The eyes of a photodreamer
Stefano Tomassetti says that at nearly 40 years old, he’s still a child inside, making kids a naturally easy subject for him to shoot. “The Little Prince by Antoine de Saint Exupéry is my favourite book,” says the Italian photographer, who was in India last month to exhibit some of his images. He says ‘all grown-ups were children once, but only few of them remember it,’ and that’s what I live by.”
The book inspired one of Stefano’s earliest exhibitions, ‘Little Princes’, images for which were shot on his maiden trip to India in 2013. His association with clicking children and working with them goes back to 2012, when he donated proceeds from the sale of his exhibitions to an orphanage in Kenya.
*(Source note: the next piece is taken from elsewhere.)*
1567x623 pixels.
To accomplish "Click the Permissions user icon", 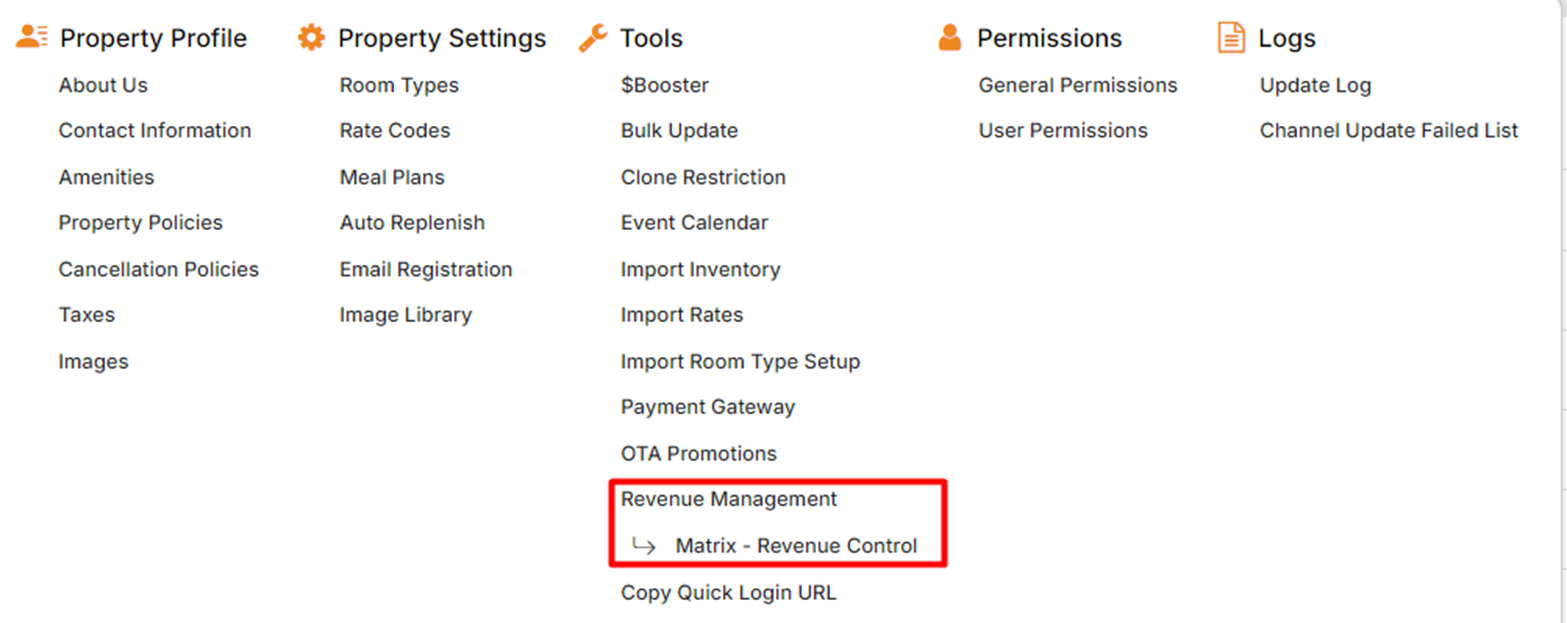I will click(x=949, y=38).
One of Stefano’s exhibitions includes reportage from the Saharwi refugee camp in Algeria, where pictures displayed were clicked by 15 children in a camp. “It’s very easy for me to be captivated by the pure eyes of the child,” explains Stefano.
The photographer, who calls himself a “photodreamer,” started out learning on a Pentax 500 analog camera in the 90s, but he says buying his first SLR in Kenya is what started off his obsession with photography, spurring him on to travel across countries in search of perfect images.
“I am a curious animal, a keen observer of the world around him taking pictures even when he is not holding a camera in his own hand,” says Stefano. “Travelling is a great way to learn about yourself through the places and people that you experience. Every time you travel you are no longer the same person as before.”
He’s currently touring several countries with his exhibit, ‘Eyes of Stefano Tomassetti in Africa, Bangladesh, Cambodia, China, Hong Kong, Laos, Malaysia, Mongolia, Mynmar, Thailand, USA and Vietnam’ — the rather long title only giving a glimpse of the myriad variety of travel, wildlife, landscape and portrait photos on display. “I always try to find something interesting in each country I visit,” says Stefano. “But the country that has stimulated me the most from a photographic point of view is Myanmar.”